Showalter - you're assuming Saddam is a human WHO ... not a bullying WHAT!

|>

rshow55 - 10:36am Feb 10, 2003 EST (# 8790 of 8790) Delete Message
Can we do a better job of finding truth? YES. Click "rshow55" for some things Lchic and I have done and worked for on this thread.

Every horror that human beings have perpetrated - thoughout history - has been done by human beings . It lets "us humans" off the hook too easily to deny that.

And people are both good and bad - and that doesn't relieve them of responsibility - but responsibility in a context.

We're stuck with making the best of it. Ugly as it sometimes is. We could do a lot better than we've done - if we could face up to what that means - in detail.

I'm encouraged with a lot of things that are happening in international negotiation. We're in a situation where a lot could go very much better - if leaders of nation states actually asked - at long last - to get some key facts and relations sorted out in enough detail so that better human accomodations could be made.

At the same time, there are some very real things to be afraid of - especially so when we don't understand either ourselves, those against us - or those looking on from the side, concerned.

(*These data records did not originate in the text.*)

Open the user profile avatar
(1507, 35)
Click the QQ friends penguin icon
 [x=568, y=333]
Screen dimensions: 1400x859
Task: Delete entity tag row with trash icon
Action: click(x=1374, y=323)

Both at our best, and at our worst, we're human beings.

As responsible as we are. As capable as we are. As limited as we are.

The Nazis were human beings, too. The people running the Nazi death camps were human beings. The responsible people using slave labor were human beings. And - - this part is terrible, but we need to understand it, as well - the kapos were human beings, as well. With some very conspicuous human limits.

I was taught a great deal by someone who used kapos to get consistent, high quality aircraft part production. These kapos were being worked to death - knew it - and sometimes showed excellent productivity. It was a long way from "Schindler's list."

Some fighting can be unavoidable - but we shouldn't be too certain of our own righteousness - or willing to think of our enemies as anything but human beings - even when we knowingly choose to kill them, and do.

We need to face the fact that we don't, any of us, have a "direct line to God" - nor has anyone ever had such a thing - and do the best we can. That should be very much better than we're doing now, overall.